My obsession waned a few years later, to the great relief of many of my favorite internal organs.
But this friend of mine went full blown audiophile. No, the above does not already constitute "full-blown". Trust me. In the subsequent few years he amassed a collection of something around 10,000 vinyl albums and about the same number of CD's. Without even cracking a sweat. Ever see a studio apartment looking like a record store? He's still going strong. Minus, perhaps his liver and spleen, and his career.

2 Comments:

At 12:09 PM, Anonymous Anonymous said...

Looks like? Sounds like your friend is Steve Buscemi in Ghost World. Anyway, it sounds like your college DJ-dom was quite a bit more devoted than mine. Have you seen High Fidelity? The stacks of records in John Cusack's apartment are exactly what I hope digital music will help me avoid. Though, it is kind of cool. I suppose instead I'll have big, towering piles of hard drives. That wouldn't be very cool at all.

--Mike Sheffler
... turning to the 3-D map, we see an unmistakable cone of ignorance

 
At 4:05 PM, Blogger Don Sheffler said...

That's funny: Just today, I was envisioning when we reach the utopia of a "paperless" society, and all of our personal spaces will instead be cluttered with towers of storage media, much heavier and expensive than paper.

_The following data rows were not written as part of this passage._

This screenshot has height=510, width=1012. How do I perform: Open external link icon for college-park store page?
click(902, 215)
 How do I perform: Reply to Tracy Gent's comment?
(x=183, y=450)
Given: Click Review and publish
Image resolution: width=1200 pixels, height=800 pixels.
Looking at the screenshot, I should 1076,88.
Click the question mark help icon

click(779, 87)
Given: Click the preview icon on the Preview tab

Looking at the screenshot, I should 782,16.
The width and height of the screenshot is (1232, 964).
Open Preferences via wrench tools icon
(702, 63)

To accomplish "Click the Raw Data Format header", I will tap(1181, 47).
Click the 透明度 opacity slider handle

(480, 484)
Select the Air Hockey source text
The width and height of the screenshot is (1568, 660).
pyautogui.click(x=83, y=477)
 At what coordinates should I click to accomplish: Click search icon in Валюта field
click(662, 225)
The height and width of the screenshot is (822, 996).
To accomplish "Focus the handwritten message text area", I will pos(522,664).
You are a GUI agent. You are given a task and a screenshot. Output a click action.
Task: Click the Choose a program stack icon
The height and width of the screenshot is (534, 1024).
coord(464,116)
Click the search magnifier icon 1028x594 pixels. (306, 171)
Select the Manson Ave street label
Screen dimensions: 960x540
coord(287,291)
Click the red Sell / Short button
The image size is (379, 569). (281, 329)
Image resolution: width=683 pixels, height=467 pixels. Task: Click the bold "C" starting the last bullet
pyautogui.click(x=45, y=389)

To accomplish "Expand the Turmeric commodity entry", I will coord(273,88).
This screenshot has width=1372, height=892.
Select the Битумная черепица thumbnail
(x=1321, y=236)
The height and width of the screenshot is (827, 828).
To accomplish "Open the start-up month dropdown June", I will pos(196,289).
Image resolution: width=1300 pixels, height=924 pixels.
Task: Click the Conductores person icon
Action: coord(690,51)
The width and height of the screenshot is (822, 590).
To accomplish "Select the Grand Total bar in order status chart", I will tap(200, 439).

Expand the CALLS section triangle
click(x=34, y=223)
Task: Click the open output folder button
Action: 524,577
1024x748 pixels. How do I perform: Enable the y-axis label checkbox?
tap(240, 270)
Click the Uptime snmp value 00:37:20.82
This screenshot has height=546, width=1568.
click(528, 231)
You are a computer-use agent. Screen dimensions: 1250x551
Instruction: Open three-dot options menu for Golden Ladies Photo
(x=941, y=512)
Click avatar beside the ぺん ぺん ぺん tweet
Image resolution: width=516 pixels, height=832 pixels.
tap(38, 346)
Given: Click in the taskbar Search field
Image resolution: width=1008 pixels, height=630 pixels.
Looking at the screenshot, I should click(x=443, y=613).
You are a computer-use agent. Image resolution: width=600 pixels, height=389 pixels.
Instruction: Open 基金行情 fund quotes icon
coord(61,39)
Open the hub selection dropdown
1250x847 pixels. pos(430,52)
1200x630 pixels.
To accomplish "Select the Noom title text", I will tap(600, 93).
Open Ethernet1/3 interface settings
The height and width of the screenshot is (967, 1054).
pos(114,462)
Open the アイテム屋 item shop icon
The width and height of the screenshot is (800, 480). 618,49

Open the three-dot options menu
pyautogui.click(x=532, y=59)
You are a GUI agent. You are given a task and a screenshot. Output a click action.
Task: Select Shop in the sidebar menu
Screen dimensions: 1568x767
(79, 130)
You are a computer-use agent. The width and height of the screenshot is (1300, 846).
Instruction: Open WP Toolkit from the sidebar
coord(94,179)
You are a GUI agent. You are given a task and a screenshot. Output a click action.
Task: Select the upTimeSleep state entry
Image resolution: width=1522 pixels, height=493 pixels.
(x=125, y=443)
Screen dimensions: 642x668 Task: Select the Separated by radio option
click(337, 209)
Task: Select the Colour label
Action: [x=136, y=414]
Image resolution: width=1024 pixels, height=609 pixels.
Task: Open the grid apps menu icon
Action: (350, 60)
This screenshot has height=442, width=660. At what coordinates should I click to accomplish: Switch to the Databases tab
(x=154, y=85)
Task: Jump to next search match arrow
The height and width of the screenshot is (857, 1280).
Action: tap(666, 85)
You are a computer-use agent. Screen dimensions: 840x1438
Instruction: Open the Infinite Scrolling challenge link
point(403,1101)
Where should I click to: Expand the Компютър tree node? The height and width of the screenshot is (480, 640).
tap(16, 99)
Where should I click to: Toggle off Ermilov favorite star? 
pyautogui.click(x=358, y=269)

I came around to the thought, oddly, because I was reading about the biggest bridge ever, that is opening in France... fast forward to comparison with height of Eiffel Tower ... to height of World Trade Center ... to destruction of same ... to all the mountains of paper floating through the air ...

I'm odd. I know. And I'll be posting about this gargantuan bridge soon too. It's astounding.